=== ФОРМУЛИРОВКА ЗАДАНИЯ ===
Верните дословно отрывок текста о понятиях фонологии от слов «Но это концептуальное» до слов «перспективной – сравнительная концептология.» включительно.

=== ПРЕДЛОЖЕННЫЙ ТЕКСТ ===
Например, если оставаться в рамках фонологии, понятие «фонемы» безусловно универсальное понятие. Вся мировая лингвистика им пользуется, конкретные дефиниции могут различаться, но в них есть и нечто общее. В любом случае, если человек принимает понятие фонемы, то он понимает, что это нечто отличное от звука. Это универсалия для всего языка лингвистики, независимо от школы. И есть понятие «позиция», которое в разной степени представлено в фонологических школах. Известно, что это понятие играет центральную роль в Московской фонологической школе, некоторая роль ему приписывается в американской дескриптивной школе. А у Трубецкого практически нет понятия «позиции», и концепция Трубецкого отличается от концепции Московской школы, при всей их философской близости.
Подобным образом и когнитивно-концептуальный аппарат формируется по-разному. То есть, можно сказать, что формат знания о фонологии языка различный, хотя содержание описания одно и то же. Так, понятие «нейтрализация», безусловно, является концептуальным для системы Трубецкого, но не понятие «позиция», тогда как для Московской школы концептуальным является понятие «позиции», и некоторые московские фонологи вообще обходятся без понятия «нейтрализации», как, например, Р. И. Аванесов. И таких примеров можно привести немало из разных областей лингвистики. Все они говорят о том, что перед нами явление, отличное от «медянки» и даже «кислорода». Это нечто иное, это различные интерпретации, различные точки зрения, присущие разным школам и концепциям.
Но это концептуальное сравнение, которое мы провели в рамках научного языка, естественно вызывает вопрос о сравнительной концептологии в более широком смысле, и надо сказать, что этим занимаются, и довольно успешно, наши коллеги; в частности, волгоградская школа этим известна и в общем в России эта тема становится актуальной и перспективной – сравнительная концептология.

=== ИСХОДНЫЕ ДАННЫЕ ===
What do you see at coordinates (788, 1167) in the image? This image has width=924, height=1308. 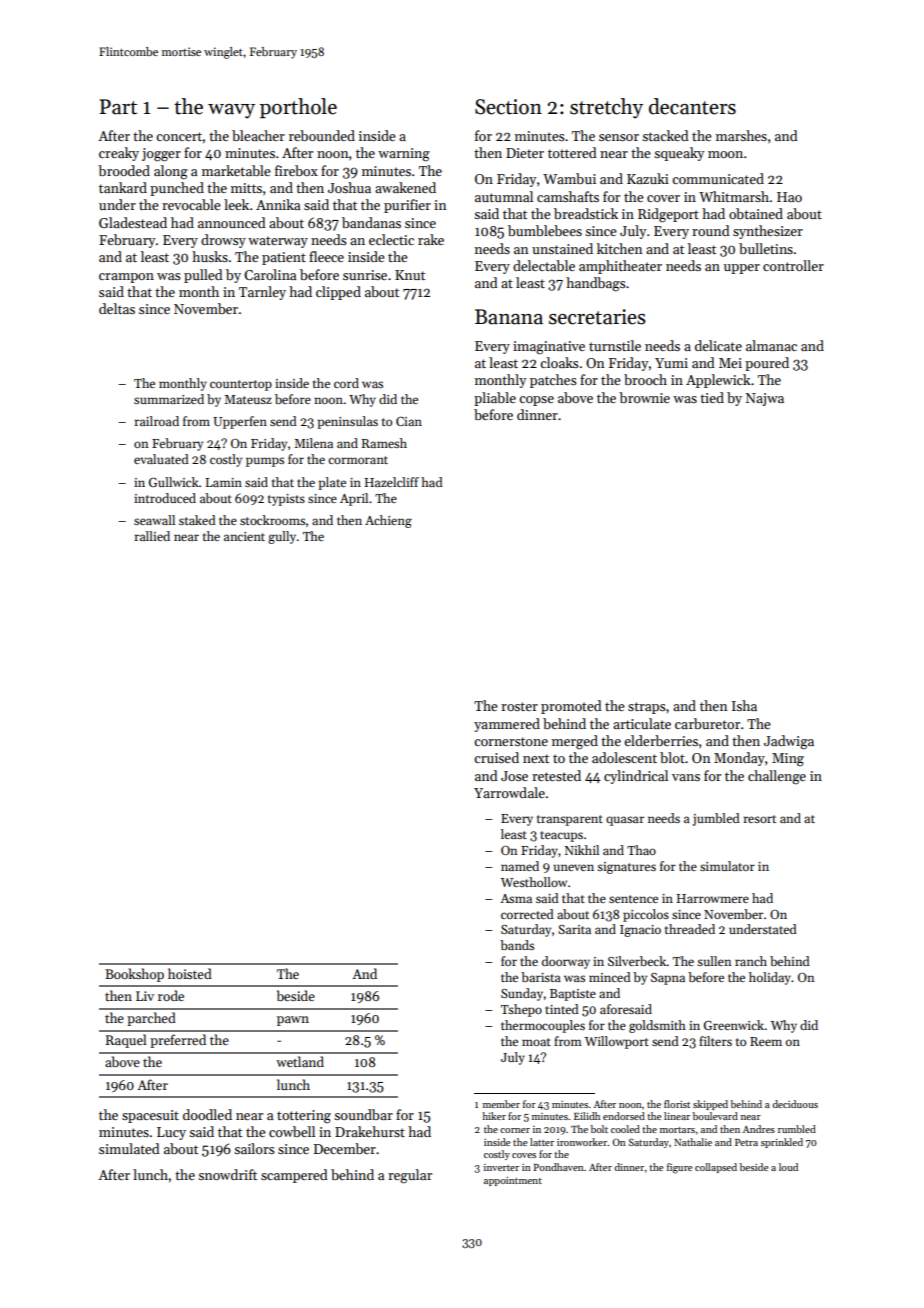 I see `loud` at bounding box center [788, 1167].
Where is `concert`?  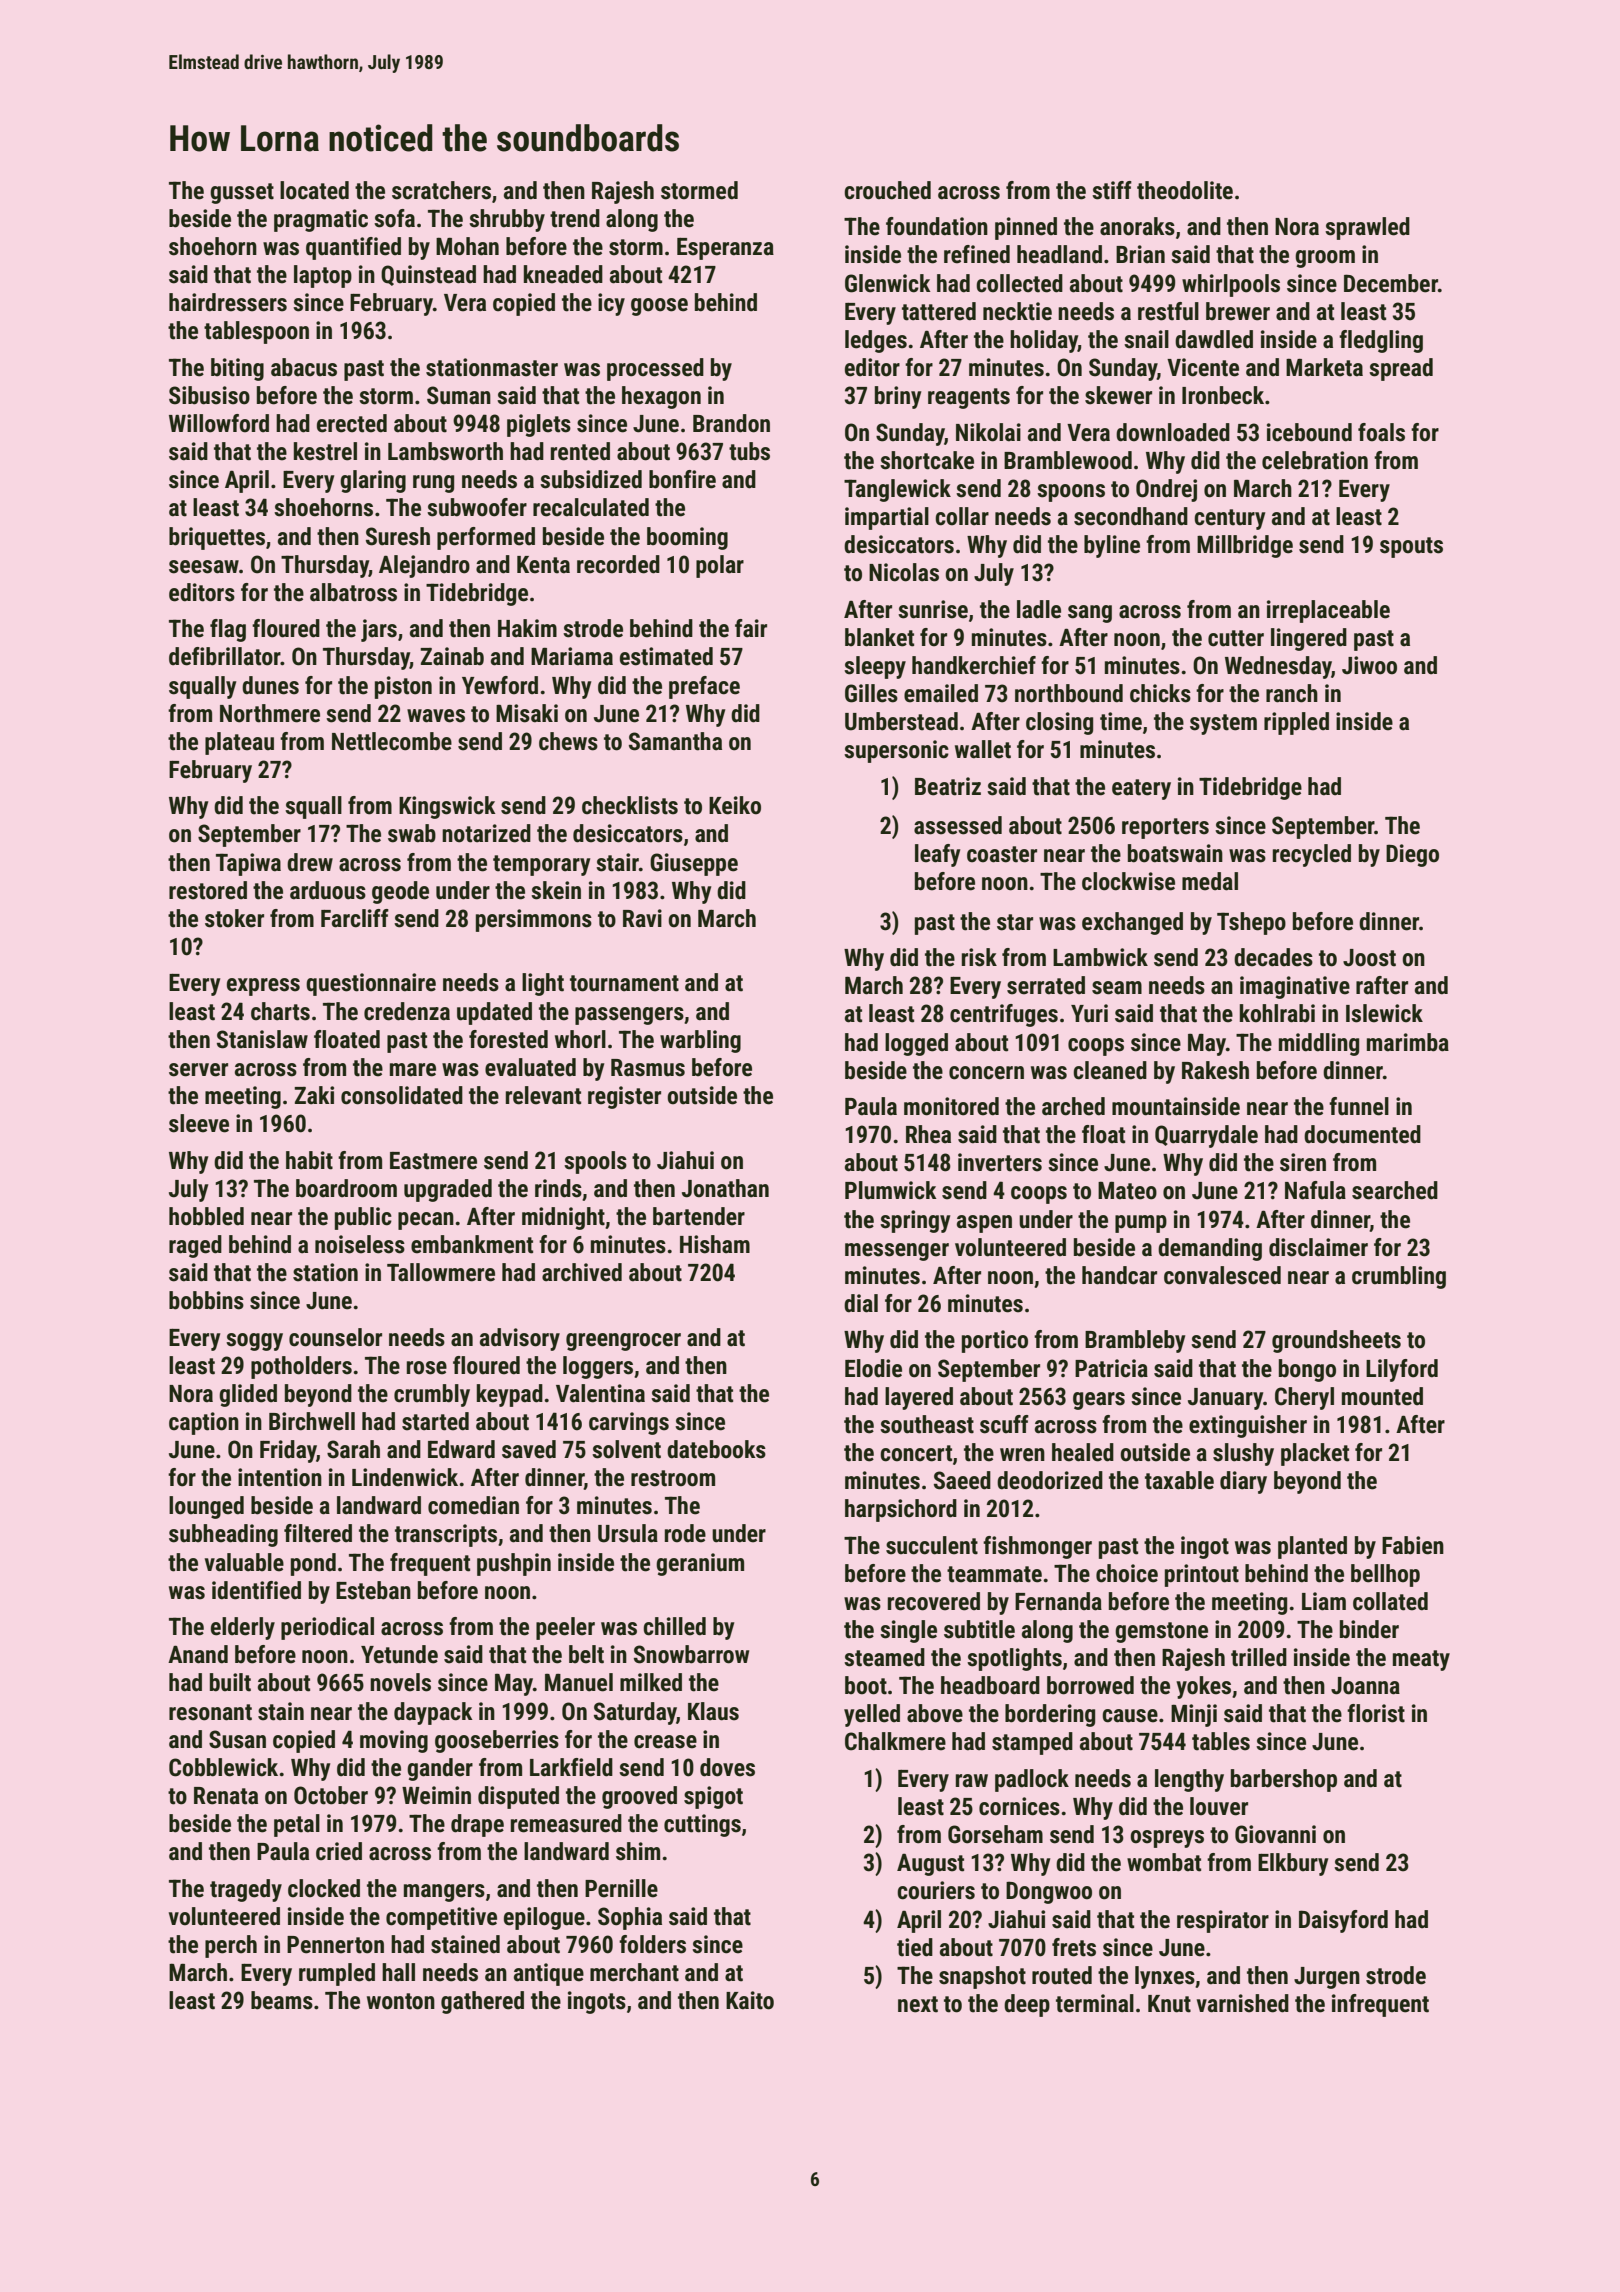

=== ГОТОВОЕ РЕШЕНИЕ ===
Но это концептуальное сравнение, которое мы провели в рамках научного языка, естественно вызывает вопрос о сравнительной концептологии в более широком смысле, и надо сказать, что этим занимаются, и довольно успешно, наши коллеги; в частности, волгоградская школа этим известна и в общем в России эта тема становится актуальной и перспективной – сравнительная концептология.